[Saved entries]
=== Section Start ===

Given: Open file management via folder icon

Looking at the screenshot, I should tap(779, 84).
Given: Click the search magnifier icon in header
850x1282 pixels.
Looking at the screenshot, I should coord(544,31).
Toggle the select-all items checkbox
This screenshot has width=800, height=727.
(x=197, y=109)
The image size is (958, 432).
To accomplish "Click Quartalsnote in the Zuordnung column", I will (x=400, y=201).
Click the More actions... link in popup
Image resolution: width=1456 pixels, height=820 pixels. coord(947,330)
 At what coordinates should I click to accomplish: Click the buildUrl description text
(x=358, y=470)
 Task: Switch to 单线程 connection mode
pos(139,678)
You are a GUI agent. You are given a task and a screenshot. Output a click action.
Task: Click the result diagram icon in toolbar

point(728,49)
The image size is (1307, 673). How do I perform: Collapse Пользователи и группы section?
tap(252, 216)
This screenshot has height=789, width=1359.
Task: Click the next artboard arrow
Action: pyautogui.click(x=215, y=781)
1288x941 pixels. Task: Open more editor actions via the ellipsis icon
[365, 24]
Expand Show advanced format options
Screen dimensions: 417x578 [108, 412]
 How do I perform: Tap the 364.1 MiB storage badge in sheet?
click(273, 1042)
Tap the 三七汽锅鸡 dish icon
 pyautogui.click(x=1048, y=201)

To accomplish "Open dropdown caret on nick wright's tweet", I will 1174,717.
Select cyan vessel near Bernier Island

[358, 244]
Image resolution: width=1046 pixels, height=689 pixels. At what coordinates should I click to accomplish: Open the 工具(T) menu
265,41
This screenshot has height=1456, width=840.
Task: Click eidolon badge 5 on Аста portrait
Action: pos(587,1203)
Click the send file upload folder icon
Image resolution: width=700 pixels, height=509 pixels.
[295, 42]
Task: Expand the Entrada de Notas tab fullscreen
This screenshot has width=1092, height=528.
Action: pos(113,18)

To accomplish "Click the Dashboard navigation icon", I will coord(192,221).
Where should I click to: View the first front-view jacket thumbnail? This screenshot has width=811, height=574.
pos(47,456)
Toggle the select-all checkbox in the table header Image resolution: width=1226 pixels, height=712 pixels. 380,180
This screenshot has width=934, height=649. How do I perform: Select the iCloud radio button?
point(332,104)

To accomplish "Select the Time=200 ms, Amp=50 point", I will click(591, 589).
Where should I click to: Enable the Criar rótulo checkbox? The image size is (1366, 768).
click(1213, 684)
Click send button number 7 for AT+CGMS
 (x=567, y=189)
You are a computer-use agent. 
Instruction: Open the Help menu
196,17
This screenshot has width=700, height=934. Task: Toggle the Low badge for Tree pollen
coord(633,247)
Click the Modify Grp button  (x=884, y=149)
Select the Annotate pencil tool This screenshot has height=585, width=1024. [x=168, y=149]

=== Section End ===

**Assigned task**
The required answer is the exact run of lines above starting at the line with "This screenshot has width=934, height=649." and ending at the line with "You are a computer-use agent.", with both ends present.

**Answer space**
This screenshot has width=934, height=649. How do I perform: Select the iCloud radio button?
point(332,104)

To accomplish "Select the Time=200 ms, Amp=50 point", I will click(591, 589).
Where should I click to: Enable the Criar rótulo checkbox? The image size is (1366, 768).
click(1213, 684)
Click send button number 7 for AT+CGMS
 (x=567, y=189)
You are a computer-use agent. 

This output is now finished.